Compare two URL lists and print newly added URLs to a new file

Question

I am initially producing two files which contain lists of URLs—I will refer to them as old and new. I would like to compare the two files and if there are any URLs in the new file which are not in the old file, I would like these to be displayed in an extra_urls file.

Now, I've read some stuff about using the diff command but from what I can tell, this also analyses the order of the information. I don't want the order to have any effect on the output. I just want the extra URL's in new printed to the extra_urls file, no matter what order they are placed in either of the other two files.

How can I do this?

Barmar · Accepted Answer · 2015-12-17 18:03:01Z

14

You can use the comm command to compare two files, and selectively show lines unique to one or the other, or the lines in common. It requires the inputs to be sorted, but you can sort them on the fly, by using process substitution.

comm -13 <(sort old.txt) <(sort new.txt)

If you're using a version of bash that doesn't support process substitution, it can be emulated using named pipes. An example is shown in Wikipedia.

* **Directions**
Extend the URL-list comparison thread, starting after its final sentence.

* **Given material**
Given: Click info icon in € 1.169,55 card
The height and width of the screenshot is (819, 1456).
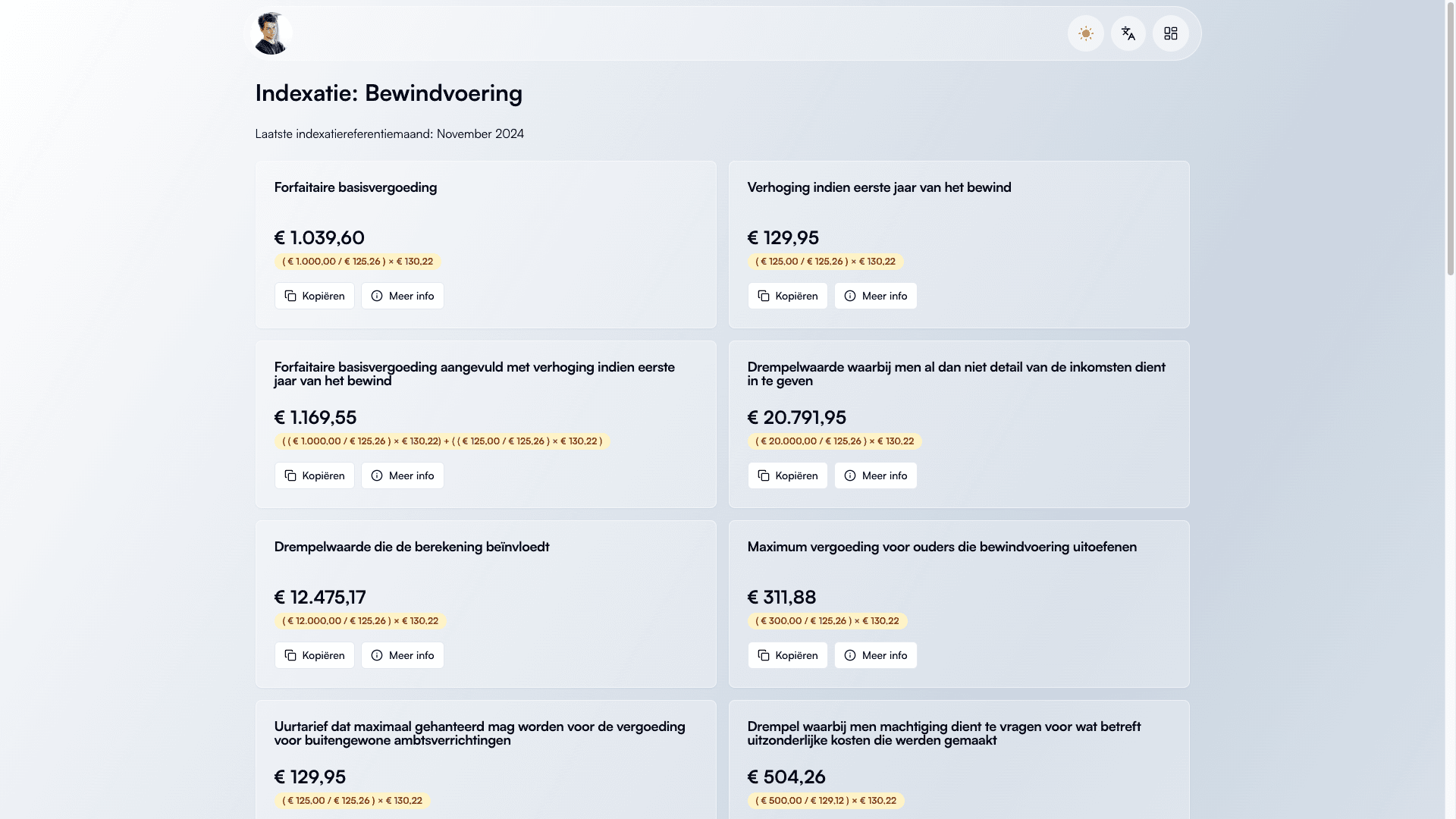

* **Exercise result**
edited Dec 17, 2015 at 18:03

answered Nov 23, 2015 at 15:53

Barmar

10.6k1 gold badge22 silver badges29 bronze badges

Concise but effective- exactly what was needed, excellent bit of code for what I required.

neilH
– neilH

2015-11-23 16:15:08 +00:00
Commented Nov 23, 2015 at 16:15
Hmm, but if the input is sorted, then diff will do the same thing, right?

justhalf
– justhalf

2015-11-24 06:52:25 +00:00
Commented Nov 24, 2015 at 6:52
diff will show all the differences. comm allows you to select whether you want to see the lines from file 1, file 2, or the ones they have in common.

Barmar
– Barmar

2015-11-24 07:02:09 +00:00
Commented Nov 24, 2015 at 7:02
Hi Barmar, not sure you will check this but just incase, i've moved this script onto my Synology Nas to run from there. Since running my script from the Synology I'm now getting the syntax error: line 60: syntax error: unexpected "("

neilH
– neilH

2015-12-17 17:58:25 +00:00
Commented Dec 17, 2015 at 17:58
What version of bash is it running? It may not support process substitution.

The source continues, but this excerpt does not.